WHAT YOU HAVE TO DO: Report only the number of lines in the following entries where the word "agent" occurs.

SUPPLIED ENTRIES:

---------------

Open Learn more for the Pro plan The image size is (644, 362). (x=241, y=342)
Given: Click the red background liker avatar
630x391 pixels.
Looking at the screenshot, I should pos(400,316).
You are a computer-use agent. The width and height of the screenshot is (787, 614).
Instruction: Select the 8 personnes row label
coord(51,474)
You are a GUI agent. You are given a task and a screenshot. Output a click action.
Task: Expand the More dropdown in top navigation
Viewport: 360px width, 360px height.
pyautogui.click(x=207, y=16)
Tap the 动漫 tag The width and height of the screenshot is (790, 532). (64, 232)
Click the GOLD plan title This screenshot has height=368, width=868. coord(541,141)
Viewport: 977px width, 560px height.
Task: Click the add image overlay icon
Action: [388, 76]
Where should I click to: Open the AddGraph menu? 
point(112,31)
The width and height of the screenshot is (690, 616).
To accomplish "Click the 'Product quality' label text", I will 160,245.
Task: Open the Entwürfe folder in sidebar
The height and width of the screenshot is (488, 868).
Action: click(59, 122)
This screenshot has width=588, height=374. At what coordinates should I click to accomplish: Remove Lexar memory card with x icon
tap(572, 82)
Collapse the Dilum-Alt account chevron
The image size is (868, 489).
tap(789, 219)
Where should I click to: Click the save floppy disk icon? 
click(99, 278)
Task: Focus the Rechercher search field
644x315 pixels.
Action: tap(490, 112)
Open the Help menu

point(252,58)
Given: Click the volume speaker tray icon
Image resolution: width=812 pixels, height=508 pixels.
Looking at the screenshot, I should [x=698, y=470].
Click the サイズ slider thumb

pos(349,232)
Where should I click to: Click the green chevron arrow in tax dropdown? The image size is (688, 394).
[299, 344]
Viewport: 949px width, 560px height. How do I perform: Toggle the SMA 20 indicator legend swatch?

---------------

OUTPUT FOR THIS EXERCISE: 2